In my last blog, I wrote about how to respond to unfair feedback as an employee. Now I want to explain how supervisors can give feedback that feels, and is, fair.

For context, a friend of mine was recently stung when his supervisor handed him a letter at 4:20 pm on a Friday afternoon. The letter outlined a series of complaints that he had been unaware of – he didn’t even remember some of the things that were mentioned. He asked if he could discuss the letter, but the supervisor responded with, “No, we’ll talk about it on Monday.”

This feels like an unfair approach to feedback – and it’s ineffective. Let’s imagine that the supervisor did have something that was important for my friend to hear. Delivering the feedback right before the weekend and shutting down any opportunity for dialogue eliminated any chance for it to be well-received.

In my view, there are several things the supervisor could have done differently to strengthen the effectiveness of their feedback. Here are six steps for giving fair feedback:

1. Provide immediate feedback.

It’s easy for supervisors to let small things slide and store them up for a larger conversation. However, if you bring up multiple issues at once, you run the risk of overwhelming the employee. Most people learn best when their mistakes are pointed out to them soon after they happen.

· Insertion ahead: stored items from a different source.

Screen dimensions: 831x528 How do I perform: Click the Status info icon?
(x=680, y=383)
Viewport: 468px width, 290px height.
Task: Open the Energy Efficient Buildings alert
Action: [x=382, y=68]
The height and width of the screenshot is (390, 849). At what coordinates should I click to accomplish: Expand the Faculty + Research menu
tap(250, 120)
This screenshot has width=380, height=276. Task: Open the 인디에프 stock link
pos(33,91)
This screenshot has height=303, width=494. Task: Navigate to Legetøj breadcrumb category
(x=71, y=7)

This allows them to reflect on the issue while it’s still fresh in their memory. It also prevents them from forming a habit out of the incorrect way of doing things. Instead of making a list of things someone has done wrong and then giving it to them in a feedback meeting, talk to them about issues as they arise.

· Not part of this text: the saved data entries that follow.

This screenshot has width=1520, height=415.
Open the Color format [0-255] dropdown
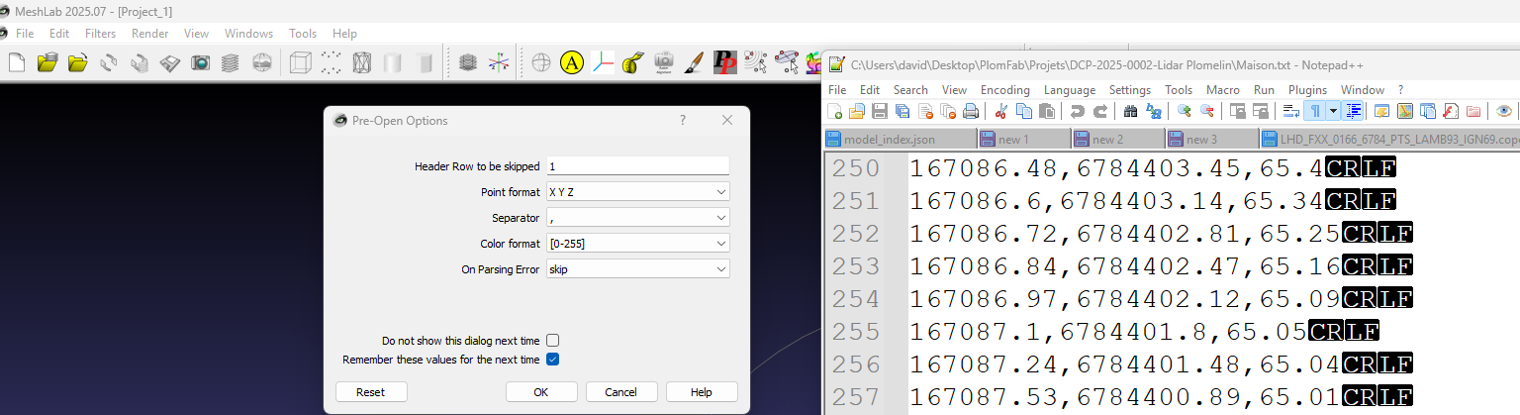click(637, 243)
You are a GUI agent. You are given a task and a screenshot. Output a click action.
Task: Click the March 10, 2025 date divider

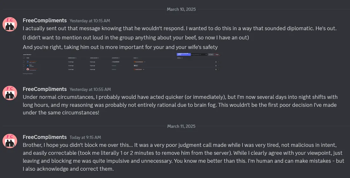click(x=181, y=10)
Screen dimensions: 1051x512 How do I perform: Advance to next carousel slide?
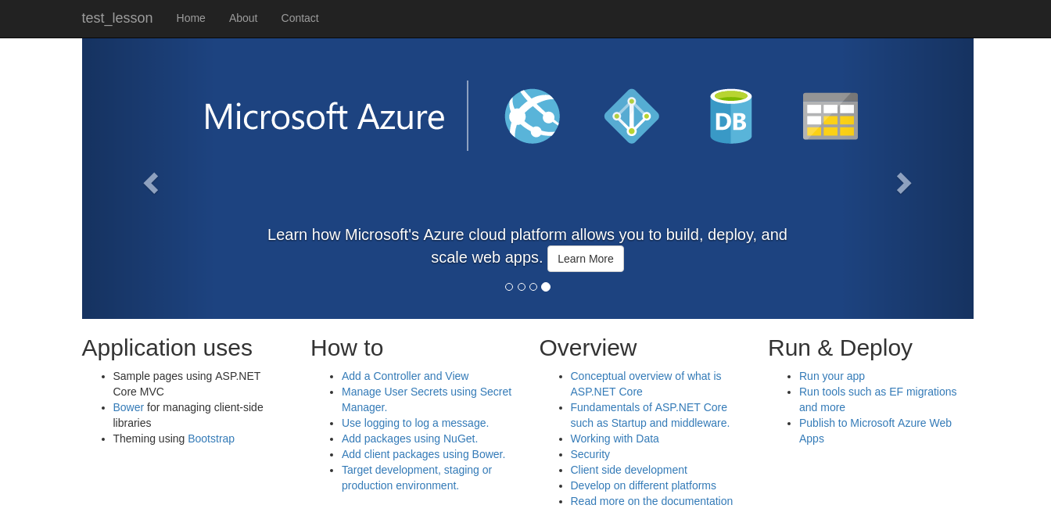pos(904,183)
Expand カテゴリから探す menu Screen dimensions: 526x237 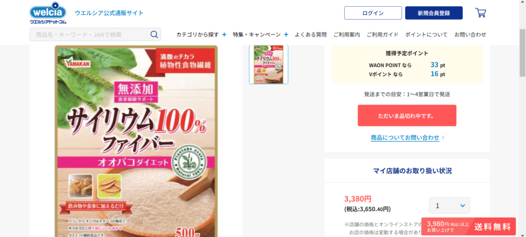(x=201, y=35)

2. Be mindful of when you give feedback.

When it’s not possible to give feedback in the moment, consider other times when the employee will be receptive to what you have to say. Avoid giving feedback right before the employee has to attend a meeting, office party, or give a presentation – and don’t give feedback at the end of the week. People need time to absorb criticism about their work, and the weekend isn’t usually the best time to do that. They need a chance to think through the new information in the context of their work. That way they’ll be able to face the kind of situation that elicited the feedback in the first place.

If you’re going to give feedback in a more formal setting, try meeting earlier in the week so that the employee can immediately implement what they’ve been told.

3. Be mindful of where you give feedback.

Depending on what the feedback is about, consider whether it should be given privately. If your critique is related to a specific behaviour, you risk embarrassing the receiver if it’s given in front of others. This will make it much harder for them to accept what you have to say.

Although your feedback might not seem like a big issue to you, it may be significant for the employee. Some people will want privacy so that they can process what you are saying without distraction, even if it is mild or positive.

Everyone needs feedback in order to improve themselves – and everyone deserves to be treated with respect when receiving it.

4. Focus on behaviour, not character.

One of the most common mistakes when giving feedback is making assumptions about the employee’s behaviour. For instance, you might think an employee has been coming late to meetings because they don’t care, or that someone didn’t volunteer for an assignment because they are trying to get away with only doing the bare minimum. Speculating in this way ultimately clouds your ability to give feedback about specific behaviours. It can cause you to focus on something you don’t like about the person.

If you want to be an effective supervisor, focus on a specific behaviour that needs to change. Focusing on character creates defensiveness – focusing on behaviour and its impact creates an opportunity for learning.

5. Make the conversation mutual.

As a supervisor, you should always try to make the conversation a mutual one. That means focusing on why you want to have the conversation and see the employee make the change. Start by clarifying your positive intentions for giving feedback, and how they relate to the employee’s positive intentions for their work.

For example, most employees want to do their best and be seen in a positive light. Because of this, you might give feedback because you’re worried the employee’s behaviour is making it difficult for others to see them that way.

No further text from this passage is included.